2:54
  • Copié

Chaque matin, Nicolas Beytout analyse l'actualité politique et nous livre son opinion. Ce mercredi, il s'intéresse à la vague d’émotion transportée par les médias et amplifiée par les réseaux sociaux qui a conduit à suspendre l'administration du vaccin AstraZeneca.

En attendant les "nouvelles décisions" promises par Emmanuel Macron, on ne sait toujours rien des intentions de l’Agence européenne du médicament concernant le vaccin AstraZeneca.

Non, tout le monde (opinions publiques, dirigeants politiques, autorités sanitaires) est suspendu à cet avis. On a pris l’habitude, depuis un an, de parler des vagues de l’épidémie (la première, la deuxième, peut-être la troisième aujourd’hui). L’affaire du vaccin AstraZeneca, ce n’est pas une vague mais un gigantesque raz-de-marée qui vient de tout emporter sur son passage : la stratégie de lutte contre le Covid, la logistique de la vaccination, et les certitudes des défenseurs du vaccin.

Nous ne sommes pas les seuls dans cette situation. L’Allemagne, après d’autres pays européens, avait précédé la décision française.

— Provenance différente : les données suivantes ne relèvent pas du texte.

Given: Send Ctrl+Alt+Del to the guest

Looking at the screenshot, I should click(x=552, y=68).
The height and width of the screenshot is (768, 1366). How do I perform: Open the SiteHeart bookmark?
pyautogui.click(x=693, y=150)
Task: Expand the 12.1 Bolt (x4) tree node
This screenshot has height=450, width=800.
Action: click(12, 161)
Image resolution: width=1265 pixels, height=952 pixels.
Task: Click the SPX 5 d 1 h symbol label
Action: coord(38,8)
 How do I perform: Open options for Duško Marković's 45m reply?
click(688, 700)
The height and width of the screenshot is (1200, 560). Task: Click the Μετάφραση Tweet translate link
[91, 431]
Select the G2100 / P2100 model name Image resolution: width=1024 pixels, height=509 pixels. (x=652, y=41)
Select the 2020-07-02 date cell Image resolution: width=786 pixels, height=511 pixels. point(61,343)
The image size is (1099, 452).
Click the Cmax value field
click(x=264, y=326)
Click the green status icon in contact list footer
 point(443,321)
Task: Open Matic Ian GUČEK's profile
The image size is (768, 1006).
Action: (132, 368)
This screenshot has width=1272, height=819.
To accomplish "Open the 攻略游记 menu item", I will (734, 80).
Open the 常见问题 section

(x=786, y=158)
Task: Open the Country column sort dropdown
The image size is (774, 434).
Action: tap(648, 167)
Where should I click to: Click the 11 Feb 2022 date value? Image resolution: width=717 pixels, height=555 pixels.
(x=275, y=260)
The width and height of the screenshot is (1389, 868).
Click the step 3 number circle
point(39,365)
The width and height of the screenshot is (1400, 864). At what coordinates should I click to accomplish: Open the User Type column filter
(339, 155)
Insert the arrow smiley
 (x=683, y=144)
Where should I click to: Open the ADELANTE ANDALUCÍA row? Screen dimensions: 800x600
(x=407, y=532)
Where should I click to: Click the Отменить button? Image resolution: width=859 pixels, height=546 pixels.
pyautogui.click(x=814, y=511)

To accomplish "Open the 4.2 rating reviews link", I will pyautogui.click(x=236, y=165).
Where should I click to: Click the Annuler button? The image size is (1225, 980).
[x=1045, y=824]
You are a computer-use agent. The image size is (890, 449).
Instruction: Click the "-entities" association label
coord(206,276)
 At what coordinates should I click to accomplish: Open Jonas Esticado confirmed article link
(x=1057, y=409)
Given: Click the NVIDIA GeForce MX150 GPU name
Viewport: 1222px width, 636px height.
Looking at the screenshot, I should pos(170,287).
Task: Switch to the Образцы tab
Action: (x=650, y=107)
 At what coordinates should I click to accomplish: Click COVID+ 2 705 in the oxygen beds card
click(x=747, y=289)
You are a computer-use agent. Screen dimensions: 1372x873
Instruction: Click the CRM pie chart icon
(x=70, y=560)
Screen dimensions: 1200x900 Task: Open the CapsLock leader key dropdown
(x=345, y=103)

Qui, dès lors, devenait inévitable. Tous ces pays européens ont cédé devant le raz-de-marée, tous portent la responsabilité de ce qui restera comme un des pires épisodes de cette année de lutte contre le Covid. Et l’Allemagne peut-être plus que d’autres. Cette belle mécanique qui faisait notre envie (les masques, les respirateurs, le plan de vaccination), cette organisation à l’allemande s’est enrayée. Le pays a cédé alors que, quelques heures plus tôt, Berlin affirmait que le vaccin AstraZeneca était sans danger.

Et qu’est-ce qui explique ce revirement, et surtout sa brutalité, sa soudaineté ?

L’émotion. Une immense vague d’émotion transportée par les médias et amplifiée par les réseaux sociaux, une vague qui a grossi en traversant chaque pays, jusqu’à devenir irrésistible. Un tsunami qui, sur un sujet aussi fragile et sensible que la santé, a tout balayé, n’a laissé aucune place à la réflexion. Il fallait agir et réagir vite, sous la pression de l’immédiateté, sous la dictature de l’émotion. On connaissait la démocratie citoyenne, la démocratie participative avec ses tâtonnements inquiétants, voici que déferle chez nous la démocratie émotionnelle, celle qui confisque le pouvoir au politique pour le confier à cette partie du cerveau qui ne réfléchit pas mais réagit. Inutile, dans ce contexte, d’essayer de mettre en balance le nombre de morts qui allait être provoqué par l’arrêt de la vaccination avec les quelques de victimes d’effets secondaires du vaccin. La peur se vend bien sur les réseaux sociaux. Terrible constat d’une perte totale de contrôle sur une opinion publique emportée par ses émotions.

Tous les pays n’ont pas cédé, comme l’Angleterre qui vaccine à tour de bras avec AstraZeneca.

C’est vrai. Probablement parce que ce pays, comme les États-Unis, a la culture du risque, pas celle de la crainte ou du principe de précaution. Pour une fois, ces démocraties-là ont été plus matures que la nôtre.